Cellulose-g-tetraethylenepentamine Dual-function Imprinted Polymers Selectively and Effectively Adsorb and Remove 4-Nitrophenol and Cr(VI)

A cellulosic material could efficiently and selectively adsorb organic and inorganic contaminants from aqueous solutions without interference from competing adsorption sites. In this study, cellulose-graft-tetraethylenepentamin molecular imprinted polymer (C-TEPA-MIP) was synthesized by using 4-nitrophenol (4-NP) as the template. The C-TEPA-MIP adsorbent could adsorb 4-NP and Cr(VI) simultaneously and selectively, without being affected by the competitive adsorption sites of each of these pollutants.
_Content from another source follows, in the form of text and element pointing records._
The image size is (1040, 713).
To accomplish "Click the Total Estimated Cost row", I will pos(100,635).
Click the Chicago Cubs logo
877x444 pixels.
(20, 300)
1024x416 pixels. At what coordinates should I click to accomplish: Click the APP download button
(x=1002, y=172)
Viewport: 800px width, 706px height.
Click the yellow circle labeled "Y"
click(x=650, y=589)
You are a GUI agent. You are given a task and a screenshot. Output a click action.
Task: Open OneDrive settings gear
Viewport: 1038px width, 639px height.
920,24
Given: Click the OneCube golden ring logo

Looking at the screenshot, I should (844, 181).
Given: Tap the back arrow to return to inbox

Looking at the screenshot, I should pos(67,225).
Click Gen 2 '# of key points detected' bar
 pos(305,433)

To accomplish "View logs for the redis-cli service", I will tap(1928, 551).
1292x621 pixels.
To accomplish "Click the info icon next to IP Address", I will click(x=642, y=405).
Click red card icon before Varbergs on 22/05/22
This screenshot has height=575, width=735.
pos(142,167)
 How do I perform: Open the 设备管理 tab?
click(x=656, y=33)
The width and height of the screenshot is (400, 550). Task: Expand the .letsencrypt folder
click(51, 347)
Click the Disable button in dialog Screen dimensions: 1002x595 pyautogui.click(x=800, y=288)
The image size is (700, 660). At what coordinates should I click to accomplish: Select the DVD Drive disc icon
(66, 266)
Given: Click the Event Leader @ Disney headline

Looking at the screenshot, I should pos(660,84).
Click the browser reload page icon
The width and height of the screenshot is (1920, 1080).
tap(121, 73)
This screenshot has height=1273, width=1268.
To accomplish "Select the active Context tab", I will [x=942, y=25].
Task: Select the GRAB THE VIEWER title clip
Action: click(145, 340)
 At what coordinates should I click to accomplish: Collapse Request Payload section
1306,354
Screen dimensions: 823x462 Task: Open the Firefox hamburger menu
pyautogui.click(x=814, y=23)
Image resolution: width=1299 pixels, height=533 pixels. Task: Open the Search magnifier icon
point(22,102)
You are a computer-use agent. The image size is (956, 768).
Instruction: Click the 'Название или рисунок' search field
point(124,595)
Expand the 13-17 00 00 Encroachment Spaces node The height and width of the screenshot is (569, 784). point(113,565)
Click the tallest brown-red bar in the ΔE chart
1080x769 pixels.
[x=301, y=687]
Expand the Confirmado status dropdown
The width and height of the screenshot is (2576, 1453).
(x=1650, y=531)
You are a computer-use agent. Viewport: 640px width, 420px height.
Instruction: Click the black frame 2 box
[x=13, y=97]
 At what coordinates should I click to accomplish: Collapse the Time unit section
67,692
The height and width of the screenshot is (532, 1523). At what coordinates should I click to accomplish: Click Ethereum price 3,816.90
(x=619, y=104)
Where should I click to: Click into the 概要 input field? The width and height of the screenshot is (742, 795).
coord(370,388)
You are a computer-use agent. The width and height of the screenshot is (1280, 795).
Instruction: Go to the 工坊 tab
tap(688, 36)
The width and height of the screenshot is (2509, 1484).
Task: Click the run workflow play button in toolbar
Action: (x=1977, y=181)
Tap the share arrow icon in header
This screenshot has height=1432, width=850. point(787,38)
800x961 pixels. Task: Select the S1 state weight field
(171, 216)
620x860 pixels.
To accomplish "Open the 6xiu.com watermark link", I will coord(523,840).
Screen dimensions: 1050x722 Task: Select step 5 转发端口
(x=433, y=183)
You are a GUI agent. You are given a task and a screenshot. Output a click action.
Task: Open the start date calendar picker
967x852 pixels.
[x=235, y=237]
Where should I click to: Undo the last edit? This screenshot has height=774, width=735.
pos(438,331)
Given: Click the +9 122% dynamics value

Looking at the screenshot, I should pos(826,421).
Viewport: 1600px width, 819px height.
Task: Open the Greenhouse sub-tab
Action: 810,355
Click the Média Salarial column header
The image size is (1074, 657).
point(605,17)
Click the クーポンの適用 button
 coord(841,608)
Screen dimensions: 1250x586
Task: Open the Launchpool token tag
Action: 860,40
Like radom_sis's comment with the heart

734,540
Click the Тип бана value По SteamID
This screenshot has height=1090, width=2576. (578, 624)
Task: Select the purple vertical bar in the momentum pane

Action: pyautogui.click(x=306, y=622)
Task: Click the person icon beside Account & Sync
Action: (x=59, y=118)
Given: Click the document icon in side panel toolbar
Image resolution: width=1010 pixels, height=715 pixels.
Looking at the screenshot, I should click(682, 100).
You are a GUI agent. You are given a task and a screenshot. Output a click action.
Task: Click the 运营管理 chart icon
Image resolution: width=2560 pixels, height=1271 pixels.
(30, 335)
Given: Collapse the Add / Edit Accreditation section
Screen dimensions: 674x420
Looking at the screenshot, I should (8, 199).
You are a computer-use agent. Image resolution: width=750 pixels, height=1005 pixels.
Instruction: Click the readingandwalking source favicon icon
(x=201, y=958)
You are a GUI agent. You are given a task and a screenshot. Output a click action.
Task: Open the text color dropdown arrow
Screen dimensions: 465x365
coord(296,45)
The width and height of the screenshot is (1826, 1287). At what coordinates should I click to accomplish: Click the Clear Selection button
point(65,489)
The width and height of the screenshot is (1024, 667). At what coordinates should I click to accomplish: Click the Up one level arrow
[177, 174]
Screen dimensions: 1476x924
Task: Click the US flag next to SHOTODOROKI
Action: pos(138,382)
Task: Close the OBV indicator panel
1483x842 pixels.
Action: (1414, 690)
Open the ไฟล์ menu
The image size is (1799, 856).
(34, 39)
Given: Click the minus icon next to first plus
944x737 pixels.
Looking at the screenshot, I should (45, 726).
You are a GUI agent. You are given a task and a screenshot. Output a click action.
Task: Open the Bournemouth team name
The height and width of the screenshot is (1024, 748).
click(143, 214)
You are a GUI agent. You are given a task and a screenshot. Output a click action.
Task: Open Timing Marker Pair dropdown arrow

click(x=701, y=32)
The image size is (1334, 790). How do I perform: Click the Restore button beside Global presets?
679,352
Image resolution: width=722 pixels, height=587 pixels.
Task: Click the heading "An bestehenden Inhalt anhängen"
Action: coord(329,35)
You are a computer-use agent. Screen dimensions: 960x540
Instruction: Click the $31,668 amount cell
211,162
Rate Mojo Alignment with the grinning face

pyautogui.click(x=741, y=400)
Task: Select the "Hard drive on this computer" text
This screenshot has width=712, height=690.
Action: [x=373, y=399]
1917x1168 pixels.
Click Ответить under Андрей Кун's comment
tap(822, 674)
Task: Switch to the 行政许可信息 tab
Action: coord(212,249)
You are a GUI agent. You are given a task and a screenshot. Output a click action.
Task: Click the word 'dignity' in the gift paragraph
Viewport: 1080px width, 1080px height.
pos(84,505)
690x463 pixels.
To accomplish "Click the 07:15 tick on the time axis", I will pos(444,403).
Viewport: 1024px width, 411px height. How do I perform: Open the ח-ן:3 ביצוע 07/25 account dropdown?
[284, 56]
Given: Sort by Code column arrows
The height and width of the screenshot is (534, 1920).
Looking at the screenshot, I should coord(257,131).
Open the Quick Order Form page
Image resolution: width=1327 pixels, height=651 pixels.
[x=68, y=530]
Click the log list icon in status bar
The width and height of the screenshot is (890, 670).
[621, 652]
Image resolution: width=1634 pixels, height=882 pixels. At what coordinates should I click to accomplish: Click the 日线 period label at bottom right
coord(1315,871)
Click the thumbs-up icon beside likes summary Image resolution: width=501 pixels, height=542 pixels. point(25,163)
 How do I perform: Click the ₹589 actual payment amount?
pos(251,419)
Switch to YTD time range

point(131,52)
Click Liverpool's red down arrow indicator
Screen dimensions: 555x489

The adsorption of 4-NP was predominantly due to the imprinted sites of 4-NP in C-TEPA-MIP that were located inside of the adsorbent, whereas that of Cr(VI) was primarily due to the amine groups of TEPA found on the surface of the adsorbent. Compared with the non-imprint polymer synthesized without the template, C-TEPA-MIP showed higher selectivity for both 4-NP and Cr(VI) in unitary and binary systems. In addition, C-TEPA-MIP exhibited good stability and recyclability for 4-NP, which makes it a promising candidate material for applications concerning wastewater treatment.